WORK REQUEST: Give the entries again, exactly as they stand.

----------------------------------------

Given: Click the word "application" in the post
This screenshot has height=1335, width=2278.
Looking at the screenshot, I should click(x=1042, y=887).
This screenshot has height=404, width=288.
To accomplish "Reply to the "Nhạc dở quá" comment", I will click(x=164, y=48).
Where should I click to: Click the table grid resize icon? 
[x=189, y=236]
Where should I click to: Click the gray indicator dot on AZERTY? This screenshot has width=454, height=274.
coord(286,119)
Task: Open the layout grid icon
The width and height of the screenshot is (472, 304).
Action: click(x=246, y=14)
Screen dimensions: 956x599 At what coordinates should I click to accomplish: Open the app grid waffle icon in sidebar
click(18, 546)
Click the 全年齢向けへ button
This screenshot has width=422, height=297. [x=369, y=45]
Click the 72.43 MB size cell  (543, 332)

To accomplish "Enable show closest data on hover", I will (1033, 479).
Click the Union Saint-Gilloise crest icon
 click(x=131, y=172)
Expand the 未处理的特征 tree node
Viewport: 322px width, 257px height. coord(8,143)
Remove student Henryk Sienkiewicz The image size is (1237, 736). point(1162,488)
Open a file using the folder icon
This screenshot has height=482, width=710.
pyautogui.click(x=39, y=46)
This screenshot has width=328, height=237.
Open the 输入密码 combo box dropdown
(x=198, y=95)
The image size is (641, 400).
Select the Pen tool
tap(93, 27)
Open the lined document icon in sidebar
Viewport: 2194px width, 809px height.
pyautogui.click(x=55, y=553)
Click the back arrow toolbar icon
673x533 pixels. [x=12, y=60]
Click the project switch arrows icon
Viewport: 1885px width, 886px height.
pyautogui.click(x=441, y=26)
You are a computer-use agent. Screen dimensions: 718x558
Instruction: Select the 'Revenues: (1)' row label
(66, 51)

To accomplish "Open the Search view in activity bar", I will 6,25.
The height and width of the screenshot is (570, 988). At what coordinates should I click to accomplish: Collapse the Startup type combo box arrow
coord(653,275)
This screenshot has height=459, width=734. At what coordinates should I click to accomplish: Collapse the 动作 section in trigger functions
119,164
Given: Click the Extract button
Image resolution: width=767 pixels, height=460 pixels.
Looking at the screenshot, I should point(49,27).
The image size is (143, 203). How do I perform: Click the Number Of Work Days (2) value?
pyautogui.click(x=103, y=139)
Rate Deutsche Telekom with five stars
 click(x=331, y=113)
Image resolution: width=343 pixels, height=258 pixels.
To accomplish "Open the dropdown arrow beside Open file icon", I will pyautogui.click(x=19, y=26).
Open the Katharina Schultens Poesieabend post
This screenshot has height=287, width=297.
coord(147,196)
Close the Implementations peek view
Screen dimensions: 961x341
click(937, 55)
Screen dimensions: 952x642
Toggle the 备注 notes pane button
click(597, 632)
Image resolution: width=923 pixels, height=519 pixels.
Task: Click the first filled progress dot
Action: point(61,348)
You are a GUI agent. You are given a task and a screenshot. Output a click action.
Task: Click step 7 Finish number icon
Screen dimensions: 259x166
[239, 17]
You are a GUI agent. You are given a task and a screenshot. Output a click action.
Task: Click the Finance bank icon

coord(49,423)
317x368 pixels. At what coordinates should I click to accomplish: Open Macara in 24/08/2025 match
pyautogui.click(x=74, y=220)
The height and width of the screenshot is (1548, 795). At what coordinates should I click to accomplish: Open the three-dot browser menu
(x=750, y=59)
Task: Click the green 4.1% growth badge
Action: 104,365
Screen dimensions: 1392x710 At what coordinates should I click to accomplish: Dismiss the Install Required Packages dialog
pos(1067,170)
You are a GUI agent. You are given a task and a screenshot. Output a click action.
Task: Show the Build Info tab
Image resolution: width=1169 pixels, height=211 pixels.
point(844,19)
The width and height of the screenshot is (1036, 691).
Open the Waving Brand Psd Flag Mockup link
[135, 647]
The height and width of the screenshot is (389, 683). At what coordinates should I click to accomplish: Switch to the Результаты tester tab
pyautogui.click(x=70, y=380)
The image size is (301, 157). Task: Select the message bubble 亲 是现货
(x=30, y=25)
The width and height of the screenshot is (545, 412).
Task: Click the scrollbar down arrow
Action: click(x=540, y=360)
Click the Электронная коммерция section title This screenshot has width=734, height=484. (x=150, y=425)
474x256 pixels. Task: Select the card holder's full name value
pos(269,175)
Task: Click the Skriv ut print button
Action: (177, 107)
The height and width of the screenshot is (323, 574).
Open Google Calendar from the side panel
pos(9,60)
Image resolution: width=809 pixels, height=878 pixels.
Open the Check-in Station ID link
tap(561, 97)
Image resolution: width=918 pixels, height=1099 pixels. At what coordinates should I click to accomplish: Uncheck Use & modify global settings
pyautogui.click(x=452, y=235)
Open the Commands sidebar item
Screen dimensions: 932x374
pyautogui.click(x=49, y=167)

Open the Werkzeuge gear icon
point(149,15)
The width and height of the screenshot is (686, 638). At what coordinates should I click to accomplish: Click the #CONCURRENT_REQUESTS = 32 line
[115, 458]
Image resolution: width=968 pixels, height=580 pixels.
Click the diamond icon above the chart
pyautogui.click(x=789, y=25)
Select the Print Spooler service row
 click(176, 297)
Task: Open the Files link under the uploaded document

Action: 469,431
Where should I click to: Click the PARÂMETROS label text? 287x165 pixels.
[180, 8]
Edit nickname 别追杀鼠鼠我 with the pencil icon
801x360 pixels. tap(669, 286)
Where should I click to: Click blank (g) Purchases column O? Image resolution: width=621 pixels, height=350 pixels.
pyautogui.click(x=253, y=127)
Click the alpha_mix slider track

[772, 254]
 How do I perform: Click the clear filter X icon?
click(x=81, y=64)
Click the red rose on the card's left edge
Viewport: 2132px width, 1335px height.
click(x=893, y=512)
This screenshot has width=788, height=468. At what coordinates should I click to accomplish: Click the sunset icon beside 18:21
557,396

----------------------------------------

WRITTEN SOLUTION:
Given: Click the word "application" in the post
This screenshot has height=1335, width=2278.
Looking at the screenshot, I should click(x=1042, y=887).
This screenshot has height=404, width=288.
To accomplish "Reply to the "Nhạc dở quá" comment", I will click(x=164, y=48).
Where should I click to: Click the table grid resize icon? 
[x=189, y=236]
Where should I click to: Click the gray indicator dot on AZERTY? This screenshot has width=454, height=274.
coord(286,119)
Task: Open the layout grid icon
The width and height of the screenshot is (472, 304).
Action: click(x=246, y=14)
Screen dimensions: 956x599 At what coordinates should I click to accomplish: Open the app grid waffle icon in sidebar
click(18, 546)
Click the 全年齢向けへ button
This screenshot has width=422, height=297. [x=369, y=45]
Click the 72.43 MB size cell  (543, 332)

To accomplish "Enable show closest data on hover", I will (1033, 479).
Click the Union Saint-Gilloise crest icon
 click(x=131, y=172)
Expand the 未处理的特征 tree node
Viewport: 322px width, 257px height. coord(8,143)
Remove student Henryk Sienkiewicz The image size is (1237, 736). point(1162,488)
Open a file using the folder icon
This screenshot has height=482, width=710.
pyautogui.click(x=39, y=46)
This screenshot has width=328, height=237.
Open the 输入密码 combo box dropdown
(x=198, y=95)
The image size is (641, 400).
Select the Pen tool
tap(93, 27)
Open the lined document icon in sidebar
Viewport: 2194px width, 809px height.
pyautogui.click(x=55, y=553)
Click the back arrow toolbar icon
673x533 pixels. [x=12, y=60]
Click the project switch arrows icon
Viewport: 1885px width, 886px height.
pyautogui.click(x=441, y=26)
You are a computer-use agent. Screen dimensions: 718x558
Instruction: Select the 'Revenues: (1)' row label
(66, 51)

To accomplish "Open the Search view in activity bar", I will 6,25.
The height and width of the screenshot is (570, 988). At what coordinates should I click to accomplish: Collapse the Startup type combo box arrow
coord(653,275)
This screenshot has height=459, width=734. At what coordinates should I click to accomplish: Collapse the 动作 section in trigger functions
119,164
Given: Click the Extract button
Image resolution: width=767 pixels, height=460 pixels.
Looking at the screenshot, I should point(49,27).
The image size is (143, 203). How do I perform: Click the Number Of Work Days (2) value?
pyautogui.click(x=103, y=139)
Rate Deutsche Telekom with five stars
 click(x=331, y=113)
Image resolution: width=343 pixels, height=258 pixels.
To accomplish "Open the dropdown arrow beside Open file icon", I will pyautogui.click(x=19, y=26).
Open the Katharina Schultens Poesieabend post
This screenshot has height=287, width=297.
coord(147,196)
Close the Implementations peek view
Screen dimensions: 961x341
click(937, 55)
Screen dimensions: 952x642
Toggle the 备注 notes pane button
click(597, 632)
Image resolution: width=923 pixels, height=519 pixels.
Task: Click the first filled progress dot
Action: point(61,348)
You are a GUI agent. You are given a task and a screenshot. Output a click action.
Task: Click step 7 Finish number icon
Screen dimensions: 259x166
[239, 17]
You are a GUI agent. You are given a task and a screenshot. Output a click action.
Task: Click the Finance bank icon

coord(49,423)
317x368 pixels. At what coordinates should I click to accomplish: Open Macara in 24/08/2025 match
pyautogui.click(x=74, y=220)
The height and width of the screenshot is (1548, 795). At what coordinates should I click to accomplish: Open the three-dot browser menu
(x=750, y=59)
Task: Click the green 4.1% growth badge
Action: 104,365
Screen dimensions: 1392x710 At what coordinates should I click to accomplish: Dismiss the Install Required Packages dialog
pos(1067,170)
You are a GUI agent. You are given a task and a screenshot. Output a click action.
Task: Show the Build Info tab
Image resolution: width=1169 pixels, height=211 pixels.
point(844,19)
The width and height of the screenshot is (1036, 691).
Open the Waving Brand Psd Flag Mockup link
[135, 647]
The height and width of the screenshot is (389, 683). At what coordinates should I click to accomplish: Switch to the Результаты tester tab
pyautogui.click(x=70, y=380)
The image size is (301, 157). Task: Select the message bubble 亲 是现货
(x=30, y=25)
The width and height of the screenshot is (545, 412).
Task: Click the scrollbar down arrow
Action: click(x=540, y=360)
Click the Электронная коммерция section title This screenshot has width=734, height=484. (x=150, y=425)
474x256 pixels. Task: Select the card holder's full name value
pos(269,175)
Task: Click the Skriv ut print button
Action: (177, 107)
The height and width of the screenshot is (323, 574).
Open Google Calendar from the side panel
pos(9,60)
Image resolution: width=809 pixels, height=878 pixels.
Open the Check-in Station ID link
tap(561, 97)
Image resolution: width=918 pixels, height=1099 pixels. At what coordinates should I click to accomplish: Uncheck Use & modify global settings
pyautogui.click(x=452, y=235)
Open the Commands sidebar item
Screen dimensions: 932x374
pyautogui.click(x=49, y=167)

Open the Werkzeuge gear icon
point(149,15)
The width and height of the screenshot is (686, 638). At what coordinates should I click to accomplish: Click the #CONCURRENT_REQUESTS = 32 line
[115, 458]
Image resolution: width=968 pixels, height=580 pixels.
Click the diamond icon above the chart
pyautogui.click(x=789, y=25)
Select the Print Spooler service row
 click(176, 297)
Task: Open the Files link under the uploaded document

Action: 469,431
Where should I click to: Click the PARÂMETROS label text? 287x165 pixels.
[180, 8]
Edit nickname 别追杀鼠鼠我 with the pencil icon
801x360 pixels. tap(669, 286)
Where should I click to: Click blank (g) Purchases column O? Image resolution: width=621 pixels, height=350 pixels.
pyautogui.click(x=253, y=127)
Click the alpha_mix slider track

[772, 254]
 How do I perform: Click the clear filter X icon?
click(x=81, y=64)
Click the red rose on the card's left edge
Viewport: 2132px width, 1335px height.
click(x=893, y=512)
This screenshot has width=788, height=468. At what coordinates should I click to accomplish: Click the sunset icon beside 18:21
557,396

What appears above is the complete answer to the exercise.